Proton-decoupled Fourier transform nuclear magnetic resonance of natural abundance 13C was used to obtain spectra of cyanoferrimyoglobins of harbor seal (Phoca vitulina) and sperm whale (Physeter catodon). These spectra were compared with those of hen egg white lysozyme and of bovine pancreatic ribonuclease A to show differences reflecting gross composition as well as differences tentatively attributable to more subtle conformational constraints. The cyanoferrimyoglobin spectra were much alike but not identical. Carboxymethylation of the native seal protein produced barely detectable changes at the chemical shift positions of the major adducts but no systematic alterations elsewhere in the spectrum.
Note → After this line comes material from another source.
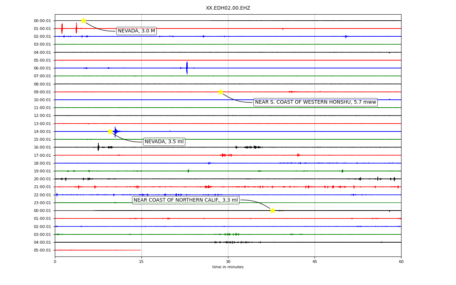Click the plot title XX.EDH02.00.EHZ
The image size is (456, 285).
228,8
However, extensive modification of histidine and methionine residues by carboxymethylation of seal apomyoglobin in the presence of 8 murea yielded a denatured product, judged by circular dichroism measurements, for which the 13C spectrum was sharp and characteristic of a denatured protein. This spectrum was used to tabulate tentative assignments. Partially relaxed spectra were used to obtain spin-lattice relaxation times (T1) for certain carbon types. These values are compared for the various myoglobin preparations mentioned above. The similarities between the native forms are striking. The denatured preparation gives many evidences of increased segmental mobility, especially for those nuclei that appear relatively restrained in the native state.